暗闇が怖くって、ぬいぐるみを抱きしめて…布団の中で震えていた。

物音がしたら、押し入れやクローゼットに隠れて震えていたせいか、狭いところと暗いところが苦手になっちゃって…今も苦労している。


「…とりあえず」


横になって眠たくなるのを待つか。

ああ、明日は忙しくなるのに。眠れないだなんて…。

こういうことはよくあること。

だけど実際、眠れなくなるともどかしい。


布団の中でもぞもぞと動きながら、眠気を待った。

静寂に溜息が混ざる。

軽く目を伏せたタイミングで、私の手に異なる熱が重ねられた。


「…眠れないのか、新菜」

「まだ起きていたの?てっきり寝たかと」

「できるだけ…だけど」

「なに?」

「君が寝るまで、寝ないと決めている」


「いつから?」

「同棲初めてから、ずっと」

「うそ。
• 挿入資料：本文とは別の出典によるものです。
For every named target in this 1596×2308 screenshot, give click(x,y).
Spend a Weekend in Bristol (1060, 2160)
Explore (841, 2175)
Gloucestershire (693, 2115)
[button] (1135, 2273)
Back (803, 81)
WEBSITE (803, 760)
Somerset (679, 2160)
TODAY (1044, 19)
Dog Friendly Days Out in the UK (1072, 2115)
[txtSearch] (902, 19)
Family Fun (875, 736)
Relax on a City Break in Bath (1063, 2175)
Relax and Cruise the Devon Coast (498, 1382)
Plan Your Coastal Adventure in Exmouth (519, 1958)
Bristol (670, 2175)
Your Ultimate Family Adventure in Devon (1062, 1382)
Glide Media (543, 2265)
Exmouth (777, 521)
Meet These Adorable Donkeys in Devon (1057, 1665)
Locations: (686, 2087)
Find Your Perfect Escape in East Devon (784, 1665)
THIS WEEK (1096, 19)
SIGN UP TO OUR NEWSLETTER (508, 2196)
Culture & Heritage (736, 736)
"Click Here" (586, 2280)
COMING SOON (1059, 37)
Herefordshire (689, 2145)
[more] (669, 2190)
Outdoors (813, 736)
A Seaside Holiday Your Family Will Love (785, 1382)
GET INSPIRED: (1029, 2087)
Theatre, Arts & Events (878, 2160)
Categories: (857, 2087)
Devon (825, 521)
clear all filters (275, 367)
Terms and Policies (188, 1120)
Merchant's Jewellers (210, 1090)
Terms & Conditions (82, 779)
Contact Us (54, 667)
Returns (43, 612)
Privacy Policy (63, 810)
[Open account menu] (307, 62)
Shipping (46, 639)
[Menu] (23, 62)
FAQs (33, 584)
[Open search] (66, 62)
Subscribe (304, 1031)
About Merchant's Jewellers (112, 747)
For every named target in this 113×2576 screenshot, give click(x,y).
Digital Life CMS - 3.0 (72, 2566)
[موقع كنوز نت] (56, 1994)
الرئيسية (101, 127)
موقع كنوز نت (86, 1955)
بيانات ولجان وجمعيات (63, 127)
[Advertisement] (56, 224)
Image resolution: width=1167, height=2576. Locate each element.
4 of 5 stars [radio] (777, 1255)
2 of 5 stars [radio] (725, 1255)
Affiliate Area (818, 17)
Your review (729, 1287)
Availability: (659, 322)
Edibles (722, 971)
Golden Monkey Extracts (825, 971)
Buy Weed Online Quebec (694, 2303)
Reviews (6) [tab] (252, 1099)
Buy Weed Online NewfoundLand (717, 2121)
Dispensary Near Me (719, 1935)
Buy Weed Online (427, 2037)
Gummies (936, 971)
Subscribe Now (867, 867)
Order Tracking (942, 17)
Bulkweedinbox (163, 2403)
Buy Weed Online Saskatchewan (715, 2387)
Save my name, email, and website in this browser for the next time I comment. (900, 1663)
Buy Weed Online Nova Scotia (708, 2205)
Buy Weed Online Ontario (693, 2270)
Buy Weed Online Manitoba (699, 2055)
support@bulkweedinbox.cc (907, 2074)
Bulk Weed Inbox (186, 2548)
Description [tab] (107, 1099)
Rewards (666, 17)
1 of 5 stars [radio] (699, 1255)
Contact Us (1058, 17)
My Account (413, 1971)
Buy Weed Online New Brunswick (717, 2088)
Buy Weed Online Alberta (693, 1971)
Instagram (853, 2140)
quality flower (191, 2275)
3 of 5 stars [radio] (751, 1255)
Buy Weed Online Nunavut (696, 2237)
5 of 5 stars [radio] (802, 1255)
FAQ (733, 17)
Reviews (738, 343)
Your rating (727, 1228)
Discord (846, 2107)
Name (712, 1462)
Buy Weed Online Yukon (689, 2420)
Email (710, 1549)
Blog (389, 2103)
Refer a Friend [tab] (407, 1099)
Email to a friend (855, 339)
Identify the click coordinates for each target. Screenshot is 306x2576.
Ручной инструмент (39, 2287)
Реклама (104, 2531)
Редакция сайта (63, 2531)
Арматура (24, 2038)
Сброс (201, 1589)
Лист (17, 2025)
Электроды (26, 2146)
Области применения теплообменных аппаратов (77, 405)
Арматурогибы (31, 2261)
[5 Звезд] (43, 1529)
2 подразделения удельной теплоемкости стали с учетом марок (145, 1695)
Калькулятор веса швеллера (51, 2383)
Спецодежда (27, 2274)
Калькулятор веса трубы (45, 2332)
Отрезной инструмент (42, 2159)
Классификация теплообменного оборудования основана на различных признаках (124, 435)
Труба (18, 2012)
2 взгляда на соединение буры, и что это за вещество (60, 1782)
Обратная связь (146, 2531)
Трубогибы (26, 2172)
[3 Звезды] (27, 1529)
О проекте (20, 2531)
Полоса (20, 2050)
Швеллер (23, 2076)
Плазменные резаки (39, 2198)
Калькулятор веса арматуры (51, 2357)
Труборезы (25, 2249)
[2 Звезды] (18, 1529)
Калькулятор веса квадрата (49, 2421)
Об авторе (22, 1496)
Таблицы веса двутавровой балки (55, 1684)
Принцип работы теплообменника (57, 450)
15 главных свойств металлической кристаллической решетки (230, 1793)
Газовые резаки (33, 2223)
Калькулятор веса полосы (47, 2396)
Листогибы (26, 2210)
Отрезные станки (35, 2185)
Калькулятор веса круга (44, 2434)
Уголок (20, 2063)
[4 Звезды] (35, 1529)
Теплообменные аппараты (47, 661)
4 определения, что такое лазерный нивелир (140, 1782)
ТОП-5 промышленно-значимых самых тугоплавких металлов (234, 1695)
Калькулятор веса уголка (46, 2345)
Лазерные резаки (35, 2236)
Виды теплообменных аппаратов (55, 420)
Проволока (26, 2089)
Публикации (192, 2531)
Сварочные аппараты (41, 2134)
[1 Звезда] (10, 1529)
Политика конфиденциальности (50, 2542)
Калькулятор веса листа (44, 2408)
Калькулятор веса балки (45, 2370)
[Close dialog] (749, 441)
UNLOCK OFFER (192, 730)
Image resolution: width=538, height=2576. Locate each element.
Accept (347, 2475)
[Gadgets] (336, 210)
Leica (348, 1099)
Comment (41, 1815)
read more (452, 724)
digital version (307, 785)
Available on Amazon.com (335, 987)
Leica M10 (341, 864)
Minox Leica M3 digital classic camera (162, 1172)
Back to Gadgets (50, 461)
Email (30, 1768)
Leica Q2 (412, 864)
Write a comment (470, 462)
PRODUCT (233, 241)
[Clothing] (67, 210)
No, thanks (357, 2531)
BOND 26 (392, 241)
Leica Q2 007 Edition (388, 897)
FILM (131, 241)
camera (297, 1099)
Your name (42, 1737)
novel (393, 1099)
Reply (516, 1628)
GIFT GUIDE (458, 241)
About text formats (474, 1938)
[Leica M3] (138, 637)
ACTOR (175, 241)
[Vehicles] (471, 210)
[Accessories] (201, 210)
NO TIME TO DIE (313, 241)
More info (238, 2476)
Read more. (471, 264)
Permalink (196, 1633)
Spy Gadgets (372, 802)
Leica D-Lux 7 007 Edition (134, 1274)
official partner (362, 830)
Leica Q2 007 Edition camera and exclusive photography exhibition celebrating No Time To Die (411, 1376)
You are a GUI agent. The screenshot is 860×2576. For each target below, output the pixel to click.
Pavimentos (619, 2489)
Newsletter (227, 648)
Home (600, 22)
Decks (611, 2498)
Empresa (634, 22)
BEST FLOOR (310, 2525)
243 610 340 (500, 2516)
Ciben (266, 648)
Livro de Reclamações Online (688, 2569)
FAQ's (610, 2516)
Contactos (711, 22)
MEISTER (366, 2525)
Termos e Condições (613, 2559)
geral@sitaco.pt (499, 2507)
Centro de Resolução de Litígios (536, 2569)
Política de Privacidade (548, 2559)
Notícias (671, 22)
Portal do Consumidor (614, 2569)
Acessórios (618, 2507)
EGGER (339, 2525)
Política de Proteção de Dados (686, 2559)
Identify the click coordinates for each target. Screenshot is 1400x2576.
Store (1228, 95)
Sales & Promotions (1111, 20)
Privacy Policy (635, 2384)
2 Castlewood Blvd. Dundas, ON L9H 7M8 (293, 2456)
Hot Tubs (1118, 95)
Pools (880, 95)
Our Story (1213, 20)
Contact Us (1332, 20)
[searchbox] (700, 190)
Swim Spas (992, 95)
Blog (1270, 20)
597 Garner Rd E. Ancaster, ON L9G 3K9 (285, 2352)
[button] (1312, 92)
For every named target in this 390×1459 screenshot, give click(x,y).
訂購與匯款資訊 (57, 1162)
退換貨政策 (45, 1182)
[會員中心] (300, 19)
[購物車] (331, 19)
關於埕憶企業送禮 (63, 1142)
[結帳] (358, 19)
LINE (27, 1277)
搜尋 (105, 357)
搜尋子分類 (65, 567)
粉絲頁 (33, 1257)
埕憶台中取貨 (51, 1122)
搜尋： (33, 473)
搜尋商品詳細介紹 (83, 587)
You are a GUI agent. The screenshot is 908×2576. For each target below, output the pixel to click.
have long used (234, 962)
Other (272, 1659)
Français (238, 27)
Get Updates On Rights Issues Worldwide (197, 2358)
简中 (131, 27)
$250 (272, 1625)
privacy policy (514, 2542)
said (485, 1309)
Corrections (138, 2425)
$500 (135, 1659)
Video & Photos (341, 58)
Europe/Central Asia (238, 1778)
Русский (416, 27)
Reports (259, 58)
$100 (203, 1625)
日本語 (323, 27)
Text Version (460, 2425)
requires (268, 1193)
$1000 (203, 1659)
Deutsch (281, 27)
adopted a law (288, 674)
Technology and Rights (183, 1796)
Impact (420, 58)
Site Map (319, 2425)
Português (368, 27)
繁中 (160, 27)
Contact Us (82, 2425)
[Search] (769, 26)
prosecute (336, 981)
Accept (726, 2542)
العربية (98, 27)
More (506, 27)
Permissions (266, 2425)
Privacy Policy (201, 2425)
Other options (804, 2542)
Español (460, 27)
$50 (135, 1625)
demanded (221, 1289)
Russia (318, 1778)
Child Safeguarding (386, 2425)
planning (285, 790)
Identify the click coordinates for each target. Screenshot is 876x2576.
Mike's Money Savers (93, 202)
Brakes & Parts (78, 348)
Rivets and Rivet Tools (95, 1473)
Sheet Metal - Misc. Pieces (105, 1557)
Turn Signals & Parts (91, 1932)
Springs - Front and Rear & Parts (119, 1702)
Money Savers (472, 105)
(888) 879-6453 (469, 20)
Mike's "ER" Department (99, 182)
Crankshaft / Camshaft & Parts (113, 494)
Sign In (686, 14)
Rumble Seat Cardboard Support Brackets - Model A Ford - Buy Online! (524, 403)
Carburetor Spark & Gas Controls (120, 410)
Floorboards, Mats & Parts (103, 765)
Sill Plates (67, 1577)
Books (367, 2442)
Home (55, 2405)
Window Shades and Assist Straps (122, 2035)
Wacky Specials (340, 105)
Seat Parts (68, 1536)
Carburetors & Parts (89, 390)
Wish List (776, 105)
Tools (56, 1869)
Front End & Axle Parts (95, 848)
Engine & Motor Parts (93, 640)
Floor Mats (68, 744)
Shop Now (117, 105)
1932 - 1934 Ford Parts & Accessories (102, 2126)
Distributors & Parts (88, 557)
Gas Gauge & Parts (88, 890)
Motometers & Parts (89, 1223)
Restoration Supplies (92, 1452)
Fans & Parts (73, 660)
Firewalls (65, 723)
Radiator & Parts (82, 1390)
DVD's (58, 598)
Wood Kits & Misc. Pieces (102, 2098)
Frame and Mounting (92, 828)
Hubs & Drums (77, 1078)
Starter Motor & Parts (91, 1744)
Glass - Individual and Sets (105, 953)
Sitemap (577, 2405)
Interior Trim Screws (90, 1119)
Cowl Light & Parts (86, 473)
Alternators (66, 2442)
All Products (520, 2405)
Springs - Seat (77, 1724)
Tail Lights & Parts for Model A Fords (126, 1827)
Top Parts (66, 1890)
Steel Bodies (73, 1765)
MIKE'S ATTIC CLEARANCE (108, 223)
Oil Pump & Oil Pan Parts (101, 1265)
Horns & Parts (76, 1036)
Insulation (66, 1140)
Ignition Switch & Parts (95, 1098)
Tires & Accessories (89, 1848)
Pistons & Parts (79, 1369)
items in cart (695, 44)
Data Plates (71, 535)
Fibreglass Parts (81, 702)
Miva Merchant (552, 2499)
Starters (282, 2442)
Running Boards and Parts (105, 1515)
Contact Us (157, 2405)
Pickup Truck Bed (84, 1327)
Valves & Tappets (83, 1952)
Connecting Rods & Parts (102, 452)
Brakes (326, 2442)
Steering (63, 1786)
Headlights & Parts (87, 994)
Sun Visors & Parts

知らなかった」

「寝たふりだってしていたからな」

「わざわざ?」

「わざわざしたいと思えたんだよ」


「どうして?」

「…初めて、新菜がうちに泊まった日を覚えている?」

「うん。高校一年生の冬。忘れられないよ」

「…そう、だな」


思い出すだけで暖かな熱が灯る記憶。

その中でも一番熱を帯びたであろう口元へ指先を当てる。


八年間、ほぼ毎日交わしているキスだって、最初の日が存在している。

それが高校一年生の冬。

電車が泊まって、どうしようもなくなった私を…成海が楠原家に招いてくれた時の事。

自室に招き…初めて一緒に眠った日の事。

忘れるわけがない。

あの出来事があったからこそ、私の気持ちは固まった。

私にはこの人が必要不可欠だと。

絶対に手放すものかと、改めて決められたのだから。


「あの日…君が震えていたのを、知っているから」

「…」

「君が僕の弱みに寄り添ってくれたように、僕も君の弱みに寄り添いたいだけだよ」

「成海…」


「手を握っているだけで、安心できる?」

「安心できるけど、まだまだ全然足りないよ」

「じゃあ、どうしたらいい?」

「…ぎゅって、抱きしめて」

「寝苦しくはない?」

「全然。優しくしてくれるでしょう?」


手を離し、体勢を変える。

手を繋げるほどに離れていては、抱きしめて貰うことは叶わない。


「それは勿論だけど、暑くないかって意味で」

「成海は冷たいから、むしろ心地良いよ」


「僕、そんな冷たい?」

「そうだよ。少し冷たい。寒がりな理由も、わかるぐらい」

「身内以上に触れている新菜がいうなら、そうなんだろうな」

「でも、包まれていると凄く暖かくて、安心する」

「そっか」


要望通り、ぎゅっと抱きしめてくれる。

狭い布団の上でも、広く感じるほどに密着してくれる。

暖かい。このまま溶けてしまいそう。


「…ん」

「これぐらいでいい?」

「これぐらいがいい」

「結構強く、抱きしめている気がするけど」

「密着している方が好きなの。成海は?」

「…同じかな」

「でしょう?」


鼓動の音が聞こえる。

穏やかに、規則的に動くそれに耳を傾けながら、目を閉じる。

その先は真っ暗闇の世界。

例え声がしなくても、音が、熱が、吐息が…私は一人ではないと伝えてくれる。


「おやすみ、新菜。今日も二人で良い夢を」


おやすみなさい、成海。今日も二人で良い夢を。